Items from a data source
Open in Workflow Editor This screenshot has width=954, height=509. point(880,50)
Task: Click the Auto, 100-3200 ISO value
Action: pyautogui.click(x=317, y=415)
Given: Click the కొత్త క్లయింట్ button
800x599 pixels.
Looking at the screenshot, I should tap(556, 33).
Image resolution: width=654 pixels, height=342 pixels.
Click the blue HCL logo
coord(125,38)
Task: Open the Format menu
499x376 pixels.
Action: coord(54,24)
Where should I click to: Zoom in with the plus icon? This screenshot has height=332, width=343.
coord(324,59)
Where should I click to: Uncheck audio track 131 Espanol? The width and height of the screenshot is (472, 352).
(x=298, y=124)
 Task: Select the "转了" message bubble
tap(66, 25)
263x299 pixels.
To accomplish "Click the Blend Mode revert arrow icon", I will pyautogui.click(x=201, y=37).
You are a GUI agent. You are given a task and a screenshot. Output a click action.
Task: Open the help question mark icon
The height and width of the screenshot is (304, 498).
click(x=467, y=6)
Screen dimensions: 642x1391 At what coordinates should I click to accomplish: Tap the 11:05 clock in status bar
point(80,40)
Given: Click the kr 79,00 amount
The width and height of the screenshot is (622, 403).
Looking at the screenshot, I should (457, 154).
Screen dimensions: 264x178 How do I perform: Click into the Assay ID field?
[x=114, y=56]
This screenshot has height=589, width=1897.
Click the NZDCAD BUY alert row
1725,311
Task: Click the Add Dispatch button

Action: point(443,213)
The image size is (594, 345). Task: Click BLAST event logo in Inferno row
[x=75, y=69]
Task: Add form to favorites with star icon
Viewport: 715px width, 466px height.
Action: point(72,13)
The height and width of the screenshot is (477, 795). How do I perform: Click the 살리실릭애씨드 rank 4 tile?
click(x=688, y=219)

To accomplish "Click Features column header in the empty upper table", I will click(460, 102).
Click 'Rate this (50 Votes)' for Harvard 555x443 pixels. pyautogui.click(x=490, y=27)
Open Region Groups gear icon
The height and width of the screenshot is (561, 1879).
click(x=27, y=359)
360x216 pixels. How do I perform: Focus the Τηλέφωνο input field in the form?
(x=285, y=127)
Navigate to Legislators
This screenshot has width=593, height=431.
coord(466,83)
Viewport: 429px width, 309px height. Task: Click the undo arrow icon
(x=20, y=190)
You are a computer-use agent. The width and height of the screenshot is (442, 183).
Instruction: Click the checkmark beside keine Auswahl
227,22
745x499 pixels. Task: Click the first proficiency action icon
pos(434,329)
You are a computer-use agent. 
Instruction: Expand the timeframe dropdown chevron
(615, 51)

Goal of the exercise. Copy out all of the records verbatim.

Problem solution.
Open in Workflow Editor This screenshot has width=954, height=509. point(880,50)
Task: Click the Auto, 100-3200 ISO value
Action: pyautogui.click(x=317, y=415)
Given: Click the కొత్త క్లయింట్ button
800x599 pixels.
Looking at the screenshot, I should tap(556, 33).
Image resolution: width=654 pixels, height=342 pixels.
Click the blue HCL logo
coord(125,38)
Task: Open the Format menu
499x376 pixels.
Action: coord(54,24)
Where should I click to: Zoom in with the plus icon? This screenshot has height=332, width=343.
coord(324,59)
Where should I click to: Uncheck audio track 131 Espanol? The width and height of the screenshot is (472, 352).
(x=298, y=124)
 Task: Select the "转了" message bubble
tap(66, 25)
263x299 pixels.
To accomplish "Click the Blend Mode revert arrow icon", I will pyautogui.click(x=201, y=37).
You are a GUI agent. You are given a task and a screenshot. Output a click action.
Task: Open the help question mark icon
The height and width of the screenshot is (304, 498).
click(x=467, y=6)
Screen dimensions: 642x1391 At what coordinates should I click to accomplish: Tap the 11:05 clock in status bar
point(80,40)
Given: Click the kr 79,00 amount
The width and height of the screenshot is (622, 403).
Looking at the screenshot, I should (457, 154).
Screen dimensions: 264x178 How do I perform: Click into the Assay ID field?
[x=114, y=56]
This screenshot has height=589, width=1897.
Click the NZDCAD BUY alert row
1725,311
Task: Click the Add Dispatch button

Action: point(443,213)
The image size is (594, 345). Task: Click BLAST event logo in Inferno row
[x=75, y=69]
Task: Add form to favorites with star icon
Viewport: 715px width, 466px height.
Action: point(72,13)
The height and width of the screenshot is (477, 795). How do I perform: Click the 살리실릭애씨드 rank 4 tile?
click(x=688, y=219)

To accomplish "Click Features column header in the empty upper table", I will click(460, 102).
Click 'Rate this (50 Votes)' for Harvard 555x443 pixels. pyautogui.click(x=490, y=27)
Open Region Groups gear icon
The height and width of the screenshot is (561, 1879).
click(x=27, y=359)
360x216 pixels. How do I perform: Focus the Τηλέφωνο input field in the form?
(x=285, y=127)
Navigate to Legislators
This screenshot has width=593, height=431.
coord(466,83)
Viewport: 429px width, 309px height. Task: Click the undo arrow icon
(x=20, y=190)
You are a computer-use agent. The width and height of the screenshot is (442, 183).
Instruction: Click the checkmark beside keine Auswahl
227,22
745x499 pixels. Task: Click the first proficiency action icon
pos(434,329)
You are a computer-use agent. 
Instruction: Expand the timeframe dropdown chevron
(615, 51)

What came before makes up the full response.